Page text below:
A few months back, one of my movie theaters opened back up from the ongoing pandemic. Even though the once-bustling Egyptian theme theater was a ghost town, it was a refresher to excuse ourselves from the house and be reminded of the good times.
Tenet, directed by Christopher Nolan, takes the concept of inversion and applies it through its world, palindrome movie title, and quality. (If that third part is intentional, then Nolan, you mad, mad man.)
His creativity is envious. His ability to manifest mind-bending physics, or abstract concepts, is fleshed out as very convincing within its functioning universe. Memento gave us a tease of this mindset. Inception demonstrated it exceptionally. And Interstellar went further beyond.
While Nolan's newest entry, Tenet, shows signs of over saturation, there is a divinity to his concept of Inversion that goes beyond a dazzling movie effect, into its placement as a cinematic piece released during the pandemic.
A Slow, World-Building Start
Before I elaborate that, the concept of this movie’s ‘inversion’ is easy to process. There’s one world where we move forward and another where everything is backwards (even the air is inverted), including time itself. If one of these elements transfer to the other world (i.e., humans or reverse bullets), those inhabiting the opposite world will be depicted as bizarre, misplaced beings conducting reversal movement.
End of Page text.
Source data below:
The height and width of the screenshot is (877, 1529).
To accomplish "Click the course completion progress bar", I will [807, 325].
End of Source data.
Source data below:
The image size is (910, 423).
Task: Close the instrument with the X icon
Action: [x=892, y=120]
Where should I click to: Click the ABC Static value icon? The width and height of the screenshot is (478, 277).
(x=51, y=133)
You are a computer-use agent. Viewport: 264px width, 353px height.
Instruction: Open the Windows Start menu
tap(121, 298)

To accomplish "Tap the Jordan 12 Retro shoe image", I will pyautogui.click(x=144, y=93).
End of Source data.
_Work instructions:_ Update the part of the Tenet review that opens with the words containing "A few months" and closes with "the good times.", changing "ghost town" to "deserted hall".

_Task output:_
A few months back, one of my movie theaters opened back up from the ongoing pandemic. Even though the once-bustling Egyptian theme theater was a deserted hall, it was a refresher to excuse ourselves from the house and be reminded of the good times.